Work task —
The following data has a line with "Akce (231, 1646)" and a line with "[menuitem] (272, 191)". Write out exactly those lines and all the lines between them.

The data —
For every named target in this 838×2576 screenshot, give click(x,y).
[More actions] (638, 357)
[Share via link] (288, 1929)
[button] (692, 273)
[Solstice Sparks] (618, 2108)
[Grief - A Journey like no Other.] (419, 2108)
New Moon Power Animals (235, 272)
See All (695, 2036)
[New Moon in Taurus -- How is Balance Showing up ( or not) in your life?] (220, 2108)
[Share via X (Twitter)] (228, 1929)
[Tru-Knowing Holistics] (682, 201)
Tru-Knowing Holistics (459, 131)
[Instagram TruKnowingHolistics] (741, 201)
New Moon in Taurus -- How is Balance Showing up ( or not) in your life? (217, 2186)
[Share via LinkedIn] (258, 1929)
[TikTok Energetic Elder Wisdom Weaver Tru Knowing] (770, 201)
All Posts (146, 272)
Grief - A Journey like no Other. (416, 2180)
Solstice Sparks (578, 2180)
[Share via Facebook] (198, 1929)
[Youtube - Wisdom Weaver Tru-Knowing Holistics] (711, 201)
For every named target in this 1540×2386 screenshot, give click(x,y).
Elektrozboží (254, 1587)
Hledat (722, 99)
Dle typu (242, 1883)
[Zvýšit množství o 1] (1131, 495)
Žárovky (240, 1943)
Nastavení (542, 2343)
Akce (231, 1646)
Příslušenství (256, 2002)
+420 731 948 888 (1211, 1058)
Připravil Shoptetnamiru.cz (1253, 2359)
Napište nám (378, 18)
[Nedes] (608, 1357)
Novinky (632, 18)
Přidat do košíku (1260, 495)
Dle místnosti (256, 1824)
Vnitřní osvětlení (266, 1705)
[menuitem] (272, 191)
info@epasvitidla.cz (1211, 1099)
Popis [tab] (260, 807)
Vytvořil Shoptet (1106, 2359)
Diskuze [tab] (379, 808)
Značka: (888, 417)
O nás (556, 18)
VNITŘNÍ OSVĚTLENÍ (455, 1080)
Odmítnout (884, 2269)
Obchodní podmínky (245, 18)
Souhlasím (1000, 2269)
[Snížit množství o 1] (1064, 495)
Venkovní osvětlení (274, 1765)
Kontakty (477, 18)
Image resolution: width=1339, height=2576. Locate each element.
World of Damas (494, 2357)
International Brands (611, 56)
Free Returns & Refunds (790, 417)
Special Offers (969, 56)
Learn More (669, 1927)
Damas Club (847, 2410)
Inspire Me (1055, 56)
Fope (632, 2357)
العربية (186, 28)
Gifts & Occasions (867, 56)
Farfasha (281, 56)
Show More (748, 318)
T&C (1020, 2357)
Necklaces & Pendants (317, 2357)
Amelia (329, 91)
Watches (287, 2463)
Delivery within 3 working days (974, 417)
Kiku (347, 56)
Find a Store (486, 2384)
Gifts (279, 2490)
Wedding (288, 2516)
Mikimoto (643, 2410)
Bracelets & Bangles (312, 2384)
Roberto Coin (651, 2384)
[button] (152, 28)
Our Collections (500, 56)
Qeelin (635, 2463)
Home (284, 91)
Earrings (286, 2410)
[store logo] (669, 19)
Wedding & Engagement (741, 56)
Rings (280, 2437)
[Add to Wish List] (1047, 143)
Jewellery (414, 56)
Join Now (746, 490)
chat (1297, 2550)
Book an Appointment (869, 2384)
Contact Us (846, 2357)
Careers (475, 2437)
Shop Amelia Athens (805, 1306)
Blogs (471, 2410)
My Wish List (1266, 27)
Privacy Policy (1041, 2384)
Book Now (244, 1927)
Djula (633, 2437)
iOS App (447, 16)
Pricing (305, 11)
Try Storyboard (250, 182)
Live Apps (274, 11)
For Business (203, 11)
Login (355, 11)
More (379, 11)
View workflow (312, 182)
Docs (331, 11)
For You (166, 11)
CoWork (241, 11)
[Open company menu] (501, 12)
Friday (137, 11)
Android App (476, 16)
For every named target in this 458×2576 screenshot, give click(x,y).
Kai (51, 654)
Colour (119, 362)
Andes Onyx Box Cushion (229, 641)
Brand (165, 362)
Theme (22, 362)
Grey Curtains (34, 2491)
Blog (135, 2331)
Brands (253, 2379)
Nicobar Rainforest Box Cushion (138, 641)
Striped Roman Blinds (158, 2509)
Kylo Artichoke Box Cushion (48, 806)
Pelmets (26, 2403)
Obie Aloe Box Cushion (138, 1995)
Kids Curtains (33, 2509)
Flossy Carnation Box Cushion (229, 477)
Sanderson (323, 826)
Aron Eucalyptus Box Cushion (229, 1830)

Written answer —
Akce (231, 1646)
Příslušenství (256, 2002)
+420 731 948 888 (1211, 1058)
Připravil Shoptetnamiru.cz (1253, 2359)
Napište nám (378, 18)
[Nedes] (608, 1357)
Novinky (632, 18)
Přidat do košíku (1260, 495)
Dle místnosti (256, 1824)
Vnitřní osvětlení (266, 1705)
[menuitem] (272, 191)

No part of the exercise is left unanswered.